永美ながみはそうかもしれないが、遥香はるかの場合はほとんど趣味みたいなものだろう? ここに忍び込む度、俺の私物までコッソリ盗んでいきやがって」

「嫌だわ樹生たつき様。愛する人の持ち物を手に入れたい、そんな純粋な乙女心によるものですよ」


 いや、それは純粋と言っていいのでしょうかね? 乙女心で盗難を正当化する遥香さんにちょっとついて行けそうにない。

 あの温厚そうな永美さんとは正反対の自分勝手な思考の持ち主だという事は理解出来たけど。


「言動がストーカより酷い遥香を、どうしてあのクソ親父は俺の傍から離さないんだか……」


 頭が痛いと言わんばかりに白極はくごくさんは手のひらで顔の半分を覆ってみせる。私や永美さんには暴君な白極さんでも、この遥香さんだけは少し苦手のようで。

 もしかしたら遥香さんを味方に付ければ、楽しい事になるかも? なんて思ったけれど……


「私ってば、お父様から娘のように可愛がってもらってますから。未来の旦那様の両親に気に入られてるんです、樹生様も安心でしょ?」

「……うわあ」


 面倒だから静観しているつもりだったが、あまりにもぶっ飛んだ遥香さんの発言に白極さんが少しだけ気の毒になる。そんな気持ちのまま白極さんを見ると……


「そんな憐みの目を向けるな、凪弦なつる。奴隷のお前にそうされるといつもの倍以上ムカつく」


 ああ、十分余裕がありそうですね。奴隷の私なんかが要らぬ心配をしてすみませんでした。


「そう言うならばさっさと二人でこの部屋から出て行ってくださいよ? 深夜にこんな事に巻き込まれただけでも十分迷惑なのに、今度は二人の変な会話まで聞かされてるんです」

「変なのは遥香はるかの頭の中だけだ、俺をコイツと一緒にするんじゃねえよ」


 白極はくごくさんは思い切り嫌そうな顔で、嬉しそうに近付こうとする遥香さんを手で追い払いながらそう言う。いや、聞いてる私からすればどっちもどっちでしたし。

 いくら住むところが無くなりそうな危機的状況だったとはいえ、やはりこんな人との同居なんて間違った選択をしてしまった気がする。


「そんなどうでもいい事を気にしてないで、ここが深夜の女性の部屋だという事を気にしてください。それか私に別の部屋を与えてくれてもいいですよ?」


 この部屋に拘っているのは白極さんだけ。それも自分の部屋に近いというのが理由のようだし、私が我慢する必要は無さそう。

 毎晩、こんな二人のやり取りに巻き込まれるなんて冗談じゃないし。

 そんな私の言葉に瞳を光らせた遥香さんは、一気に私との距離を詰めるとガシッと私の両手を掴む。


「それなら私が部屋を代わってあげるわ! それが良いわよね、凪弦なつるちゃんも!」


 な、凪弦ちゃんって? さっきまで「この女」扱いだったのに、自分に都合よい話になると彼女は一気に態度を変えた。


「あ、あの……遥香はるかさん?」

「この部屋は嫌なんでしょう、凪弦なつるちゃんは。私の部屋は静かでいいわよ、隣の部屋に遥翔はるとがいるから好きに扱き使えるし?」


 NOと言わせないわ! と言わんばかりの遥香さんの迫力ある笑顔に、私は思わず「はい」と言いそうになる。さすが白極はくごくさんの傍にいるだけあって、その強引さはちょっと普通ではない。


「あの、でも私は……」


 と言いかけて、もう一度ゆっくりと考えてみる。ここの部屋を使っている間ずっと遥香さんにこんな目に合わされるのなら、さっさと彼女と部屋を代わった方がいいに決まってる。

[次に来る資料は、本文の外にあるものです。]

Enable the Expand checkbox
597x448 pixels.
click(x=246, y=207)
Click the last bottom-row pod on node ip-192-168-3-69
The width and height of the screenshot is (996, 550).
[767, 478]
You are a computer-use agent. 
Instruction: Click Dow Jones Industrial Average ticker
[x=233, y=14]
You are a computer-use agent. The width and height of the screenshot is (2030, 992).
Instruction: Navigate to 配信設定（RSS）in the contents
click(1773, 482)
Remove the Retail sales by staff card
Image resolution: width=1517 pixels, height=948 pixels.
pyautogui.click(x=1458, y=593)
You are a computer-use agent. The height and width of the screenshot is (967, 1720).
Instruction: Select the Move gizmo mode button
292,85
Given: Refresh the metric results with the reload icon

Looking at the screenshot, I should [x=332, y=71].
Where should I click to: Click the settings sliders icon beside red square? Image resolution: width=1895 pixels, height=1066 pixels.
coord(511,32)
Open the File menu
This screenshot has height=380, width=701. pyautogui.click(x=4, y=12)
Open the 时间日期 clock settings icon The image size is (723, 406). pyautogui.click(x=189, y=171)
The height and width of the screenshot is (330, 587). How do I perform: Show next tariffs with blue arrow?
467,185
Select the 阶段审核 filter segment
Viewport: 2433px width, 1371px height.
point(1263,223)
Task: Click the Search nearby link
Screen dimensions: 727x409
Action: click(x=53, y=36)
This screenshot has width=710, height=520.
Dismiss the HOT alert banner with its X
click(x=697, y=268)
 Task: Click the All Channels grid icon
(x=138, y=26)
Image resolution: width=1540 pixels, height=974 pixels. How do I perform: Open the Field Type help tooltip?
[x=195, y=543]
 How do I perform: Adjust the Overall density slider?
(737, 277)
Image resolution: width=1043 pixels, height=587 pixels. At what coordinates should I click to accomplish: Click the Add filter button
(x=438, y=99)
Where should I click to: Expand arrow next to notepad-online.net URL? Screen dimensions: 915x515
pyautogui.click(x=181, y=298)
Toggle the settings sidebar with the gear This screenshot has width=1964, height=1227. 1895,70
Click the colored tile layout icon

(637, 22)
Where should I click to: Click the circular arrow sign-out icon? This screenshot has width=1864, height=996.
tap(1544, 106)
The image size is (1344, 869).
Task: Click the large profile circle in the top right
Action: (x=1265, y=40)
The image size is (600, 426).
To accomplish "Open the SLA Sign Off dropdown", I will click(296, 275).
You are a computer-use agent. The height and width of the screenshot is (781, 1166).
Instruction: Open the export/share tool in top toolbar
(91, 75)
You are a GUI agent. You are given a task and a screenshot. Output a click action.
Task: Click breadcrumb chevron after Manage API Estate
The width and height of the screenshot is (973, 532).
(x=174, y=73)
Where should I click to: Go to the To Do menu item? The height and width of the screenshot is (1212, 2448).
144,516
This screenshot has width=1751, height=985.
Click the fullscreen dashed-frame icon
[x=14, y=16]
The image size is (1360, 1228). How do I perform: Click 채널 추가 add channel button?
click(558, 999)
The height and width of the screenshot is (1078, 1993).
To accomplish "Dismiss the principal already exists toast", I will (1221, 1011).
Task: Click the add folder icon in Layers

 すぐに白極さんの所に来ればいいだけなのなら別に彼の隣である必要はないし、それにこの暴君から離れる時間も出来る。

 ……うん、良い事ばかりじゃない、迷う必要なんてない。ない……のだけど。


「そんな視線を向けないでください、白極さん。まるで今からの息の根を止めてやる、と言わんばかりの目をしてますよ」

「……ああ、その誰かの返答次第だがな」


 その誰かが自分だと分かってていても、知らないふりをしていたい。どうして白極さんはここまで私をこの部屋に置くことに拘るのだろうか?